Editor’s Note: Across the United States, there’s a growing and palpable sense of insecurity, as the nation faces open-ended wars, outsourced jobs, shortages of health care, soaring energy prices, ballooning government debt and shrinking home prices.

In this guest essay, former Democratic congressional staffer Brent Budowsky sees this widening “security gap” as the dominant issue of Campaign 2008:

The great issue in 2008 is the public sense that events are out of control, that we drift deeper into dangerous waters while our leaders lack the clarity or courage to act.

This is the security gap. It spreads across the landscape of American civic life. Our military has suffered a decade of damage through disastrous execution of an unwise war, without the trumpet that summons Americans to fully join the mission.

This security gap in our military is matched by insecurity about keeping our jobs, insecurity about protecting our health, insecurity about owning our homes, insecurity about paying for our food, insecurity about how we fuel our economy and insecurity about the dangers of climate change.

Our economy is dependent on Chinese money to fund our debt and Middle Eastern oil to run our cars.

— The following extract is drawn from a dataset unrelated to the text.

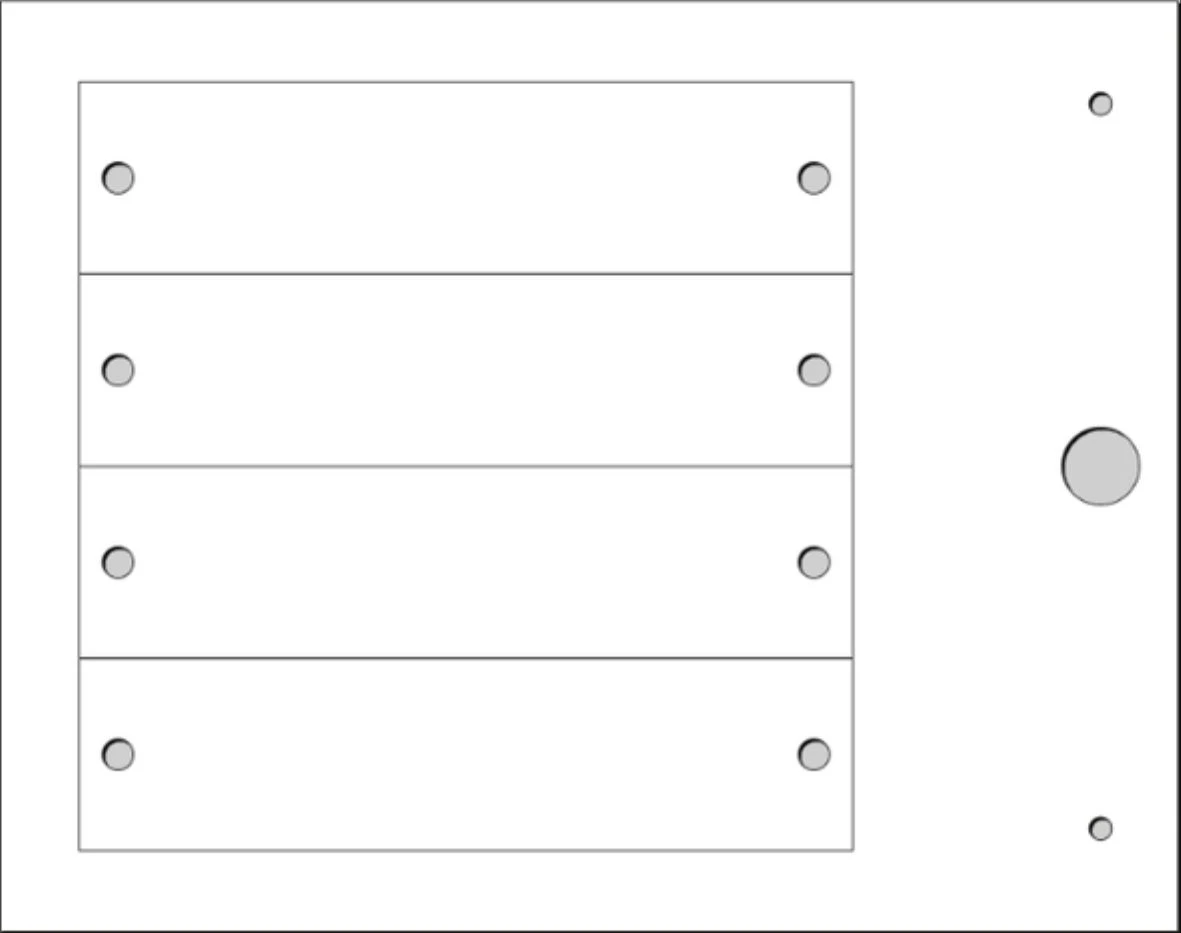1181x933 pixels.
Task: Select the left circle in the third row
Action: click(x=118, y=563)
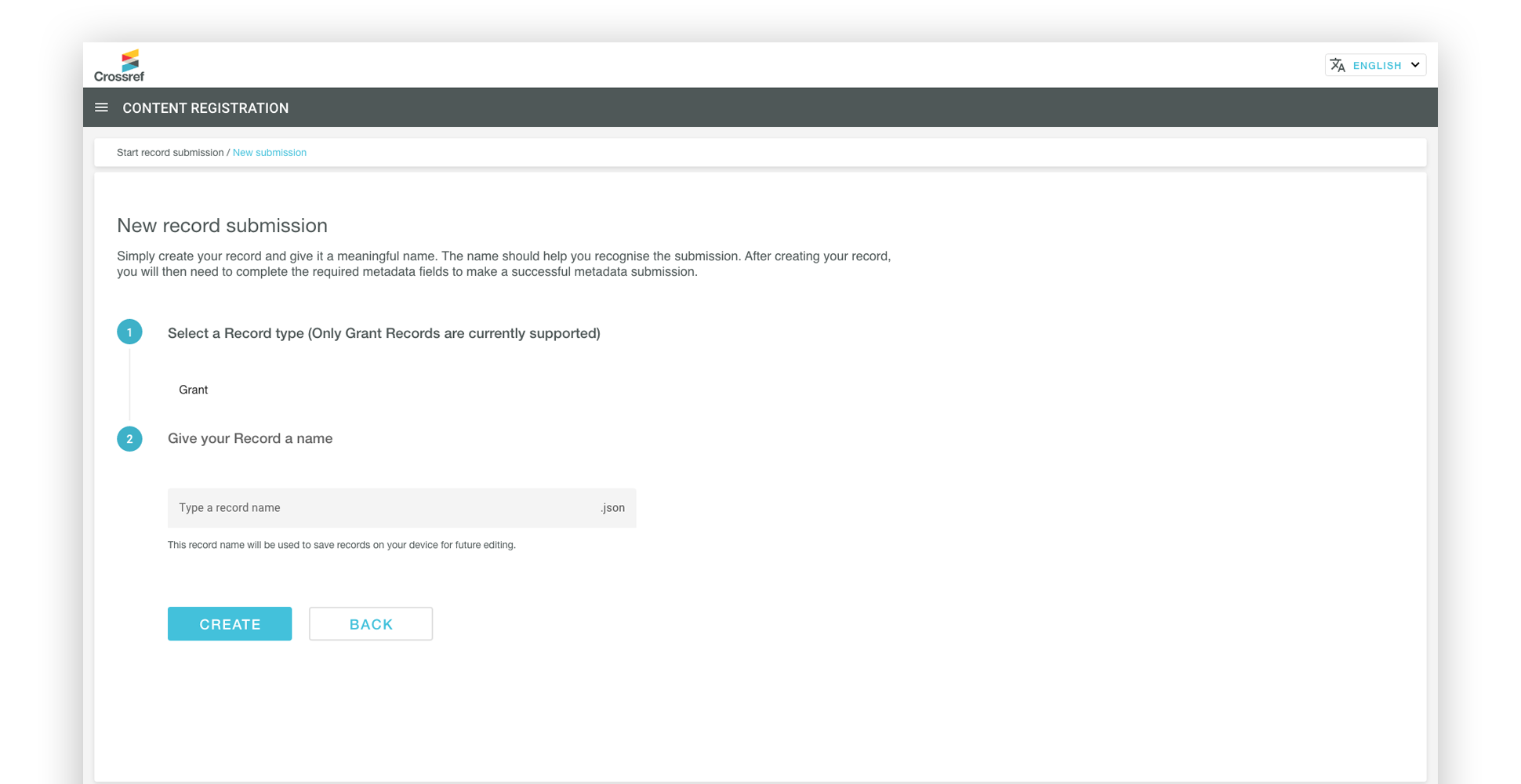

Our president treats America like a pitiful, helpless giant. Instead of leading the charge for a patriotic American energy future, he virtually begs Middle Eastern despots for oil, and they rebuff him, again.

Our assets are sold to foreign owners at basement prices. Our jobs are outsourced. Our prosperity is sold at a discount. Our security, our stability and our sovereignty are mortgaged while our national confidence is eroded.

While most Americans suffer the pain of rising insecurity, a few enjoy the Gilded Age luxuries of life. Speculation reminiscent of the Roaring ’20s runs rampant.

The daily necessities of American life are bought and sold by the hour by those who live for profit, not patriotism. They are never asked what they can do for our country, and never volunteer. They wave the flag for what they falsely call free enterprise, then attack those who support average Americans, for what they hypocritically call moral hazard.

The mission to Afghanistan faces mounting problems. Those who bragged about getting bin Laden dead or alive allowed him to escape, while his forces regroup and our insecurity rises.

Severe damage has been done to our Army, Guard and Reserve forces, with major stresses on the Marine Corps. Our global force structure has been destabilized. Our military deterrent has been dangerously eroded. Our wounded troops suffer scandals of inadequate care while our heroes suffer preventable deaths and wounds without the full support a patriotic people should demand.

Vets’ centers are overloaded and underfunded. The long-term shortfall for veterans’ care rises above a half-trillion dollars.

The Group of Eight leaders meet, with seven of them yearning for our president to leave office.

Our intelligence capability lags. Our global credibility suffers. Our Marines in Afghanistan endure an extended deployment. Our military equipment is decayed. Our military recruitment requires accepting a rising number of criminals.

Many of our finest young officers, West Point graduates with combat leadership experience, the future Eisenhowers and Pattons, decline to continue their service.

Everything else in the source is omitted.